The role of β-d-mannuronic acid, as a new non-steroidal anti-inflammatory drug on expression of miR-146a, IRAK1, TRAF6, NF-κB and pro-inflammatory cytokines following a clinical trial in rheumatoid arthritis patients

• Published in: Immunopharmacology and immunotoxicology Vol. 42; no. 3; pp. 228 - 236
• Main Authors: Mortazavi-Jahromi, Seyed Shahabeddin, Ahmadzadeh, Arman, Rezaieyazdi, Zahra, Aslani, Mona, Omidian, Saiedeh, Mirshafiey, Abbas
• Format: Journal Article
• Language: English
• Published: England Taylor & Francis 03.05.2020
• Subjects: Adolescent; Adult; Aged; Anti-Inflammatory Agents, Non-Steroidal - therapeutic use; Arthritis, Rheumatoid - drug therapy; Arthritis, Rheumatoid - genetics; Arthritis, Rheumatoid - immunology; Cytokines - blood; Female; Hexuronic Acids - therapeutic use; Humans; Interleukin-1 Receptor-Associated Kinases - genetics; Interleukin-6 - blood; Intracellular Signaling Peptides and Proteins - genetics; M2000; Male; MicroRNAs - genetics; Middle Aged; miR-146a; NF-kappa B - genetics; NSAID; rheumatoid arthritis; target molecules (IRAK1; TRAF6; Treatment Outcome; Tumor Necrosis Factor-alpha - blood; Young Adult; β-d-mannuronic acid; β-d-mannuronic acid; NSAID; TRAF6; target molecules (IRAK1; miR-146a; rheumatoid arthritis; M2000
• ISSN: 0892-3973; 1532-2513; 1532-2513
• DOI: 10.1080/08923973.2020.1742734

Context: miR-146a, its targets (IRAK1, TRAF6) and NF-κB transcription factor play a fundamental role in rheumatoid arthritis (RA).
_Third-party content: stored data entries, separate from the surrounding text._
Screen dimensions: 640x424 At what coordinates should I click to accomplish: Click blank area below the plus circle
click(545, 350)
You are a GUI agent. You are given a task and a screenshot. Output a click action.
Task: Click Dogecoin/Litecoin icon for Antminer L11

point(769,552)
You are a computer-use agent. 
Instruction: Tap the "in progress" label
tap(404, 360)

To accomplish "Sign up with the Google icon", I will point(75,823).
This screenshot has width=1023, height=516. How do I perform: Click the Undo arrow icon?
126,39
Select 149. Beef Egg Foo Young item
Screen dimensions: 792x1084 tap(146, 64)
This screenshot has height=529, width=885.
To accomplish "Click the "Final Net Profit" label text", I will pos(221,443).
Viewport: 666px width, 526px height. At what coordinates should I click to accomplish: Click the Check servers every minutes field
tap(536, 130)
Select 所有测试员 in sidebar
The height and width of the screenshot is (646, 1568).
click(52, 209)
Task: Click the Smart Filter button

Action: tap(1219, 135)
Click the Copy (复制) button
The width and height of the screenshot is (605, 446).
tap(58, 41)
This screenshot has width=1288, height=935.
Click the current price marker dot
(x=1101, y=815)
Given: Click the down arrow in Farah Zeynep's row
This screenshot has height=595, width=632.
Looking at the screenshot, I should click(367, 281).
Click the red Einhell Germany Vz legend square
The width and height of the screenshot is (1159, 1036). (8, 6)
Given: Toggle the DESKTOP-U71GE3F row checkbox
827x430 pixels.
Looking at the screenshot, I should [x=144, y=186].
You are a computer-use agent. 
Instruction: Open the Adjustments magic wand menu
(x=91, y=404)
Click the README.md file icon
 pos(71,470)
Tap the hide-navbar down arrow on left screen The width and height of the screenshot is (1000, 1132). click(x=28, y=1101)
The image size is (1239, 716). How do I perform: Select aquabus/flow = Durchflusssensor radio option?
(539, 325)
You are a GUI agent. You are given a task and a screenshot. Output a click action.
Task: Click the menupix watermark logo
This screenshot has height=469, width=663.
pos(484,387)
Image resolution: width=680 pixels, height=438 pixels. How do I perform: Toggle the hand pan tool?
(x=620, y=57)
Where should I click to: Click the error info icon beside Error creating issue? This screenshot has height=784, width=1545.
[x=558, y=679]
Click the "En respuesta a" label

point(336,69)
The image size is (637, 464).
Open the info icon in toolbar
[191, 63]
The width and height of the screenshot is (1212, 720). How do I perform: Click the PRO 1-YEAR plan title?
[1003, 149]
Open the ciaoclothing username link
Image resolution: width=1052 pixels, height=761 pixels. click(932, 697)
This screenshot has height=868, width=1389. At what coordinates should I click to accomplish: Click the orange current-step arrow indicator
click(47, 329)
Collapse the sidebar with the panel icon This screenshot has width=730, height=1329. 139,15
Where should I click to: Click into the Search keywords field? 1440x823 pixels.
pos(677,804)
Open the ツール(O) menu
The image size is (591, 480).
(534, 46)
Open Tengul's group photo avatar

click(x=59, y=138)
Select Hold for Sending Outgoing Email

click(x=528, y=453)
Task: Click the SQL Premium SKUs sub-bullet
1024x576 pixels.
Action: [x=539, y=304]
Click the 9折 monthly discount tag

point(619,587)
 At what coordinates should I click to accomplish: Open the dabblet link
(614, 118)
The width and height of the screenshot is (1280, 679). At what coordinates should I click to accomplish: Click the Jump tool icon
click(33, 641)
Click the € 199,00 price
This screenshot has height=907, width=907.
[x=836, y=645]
Positive effects of drug β-d-mannuronic acid (M2000) were proven on their expression in the HEK-Blue hTLR2 cell line, and results of its phase III clinical trial on RA patients were encouraging. Objective: This research aimed to investigate the effects of M2000 on expression of these genes and serum levels of IL-6 and TNF-α as pro-inflammatory cytokines in RA patients. Material and methods: In this study (Trial Registration Number: IRCT2017100213739N10), 12 RA patients (according to the American College of Rheumatology criteria) and 12 healthy subjects (as control group) were selected. The gene expression of miR-146a, IRAK1, TRAF6, and NF-κB were measured at the baseline and after 12 weeks M2000 therapy, using quantitative real-time PCR method. Moreover, the serum levels of IL-6 and TNF-α were evaluated at the similar times by ELISA method. Results: Our findings showed that the gene expression of miR-146a, IRAK1, TRAF6, and NF-κB significantly decreased after 12 weeks M2000 therapy in RA patients (0.81-, 0.68-, 0.79-, 0.82-fold, with p < .05, p < .01, p < .01, p < .05, respectively). Furthermore, the serum levels of IL-6 and TNF-α significantly reduced in these patients after 12 weeks M2000 therapy (both with p < .05). Conclusions: The present research results determined the part of molecular mechanisms of drug M2000 in RA treatment, based on the expression and function modification of miR-146a, IRAK1, TRAF6, NF-κB, IL-6 and TNF-α.